It’s an exciting time for dynasty football owners. There is another ultra-athletic Georgia Tech receiver, DeAndre Smelter, to perhaps fawn or fret over. So far the run-based college is batting 66.6% with hits with superstars Calvin Johnson and Demaryius Thomas, but whiffed on current Carolina taxi squad member Stephen Hill. I watched two of his 2014 college games against Virginia Tech and Virginia, along with some highlights to get a better idea of what skill set the young receiver brings to the NFL.
WR DeAndre Smelter, Georgia Tech 6’ 2” 226 lbs.
Cons: His biggest red flag is the torn ACL that he suffered against Georgia late 2014. Will he be able to work out for teams before the draft, this seems highly unlikely. Smelter doesn’t bring a wealth of experience as he only played two years of football, transitioning from his former passion baseball. Because Georgia Tech has a limited passing game, the wide out did not run or understand the use of a full route tree. He mostly ran fly (straight down the field) and post (straight towards the goal post) patterns, along with bubble screens and quick slants. Even before the ACL injury, Smelter struggled with foot speed and had to chop his feet quickly to gear down before changing directions. This extra movement allowed defensive backs to catch back up with him. The wide out tended to body catch almost half of his targets, sure many were not accurate, but he needs to do a better job plucking the pigskin out of the air.
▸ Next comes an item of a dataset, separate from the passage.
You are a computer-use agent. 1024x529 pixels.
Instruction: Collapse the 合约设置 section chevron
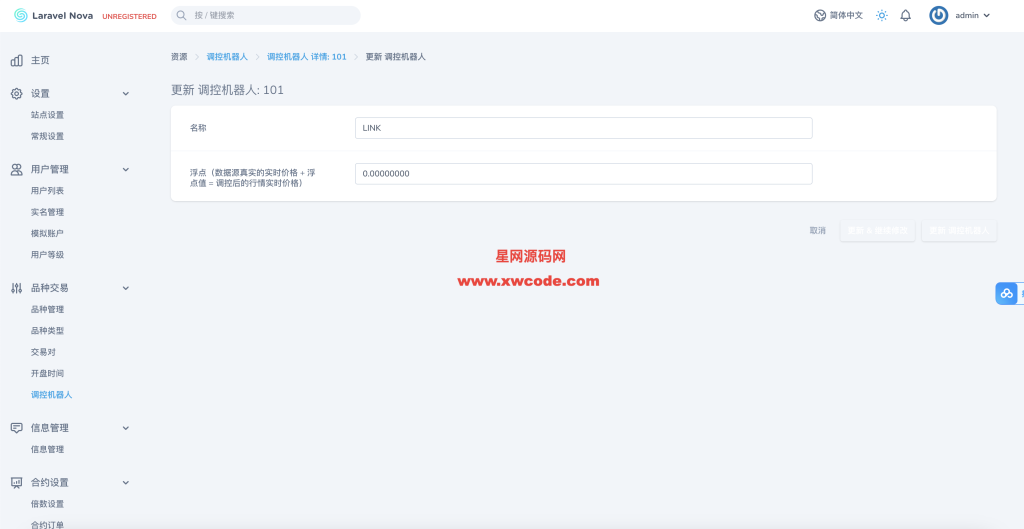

Pros: Smelter lined up as a tight end, split out wide, and in the slot. He did not face a lot of press coverage as the receiver mostly lined up uncovered. That isn’t to say that he isn’t physical enough to shove defensive backs out-of-the-way on the line of scrimmage, because he did that on multiple occasions. This raw, super-athletic receiver takes time to build up speed, but once he is running at full speed, it’s hard to stop him. Smelter tracks the ball well in the air, running underneath passes to make catches in stride, and uses the sidelines well. He out leaps his coverage to attack the ball at its highest point. The wide out fights for the ball while shielding it away from defenders, and is great at making bucket catches especially near the red zone. On bubble screens, Smelter uses his power to break tackles while keeping his legs churning fighting for extra yardage. He is an excellent run blocker that gets underneath the defenders pads and drives them back.
Overall thoughts: This receiver is raw, but could become a huge threat to a patient NFL team as well as fantasy owners that are willing to take a chance on his athleticism if he fully recovers from the ACL injury. Smelter is a one cut and go runner who needs more coaching to develop a versatile route tree. He reminds me of a less-polished Anquan Boldin.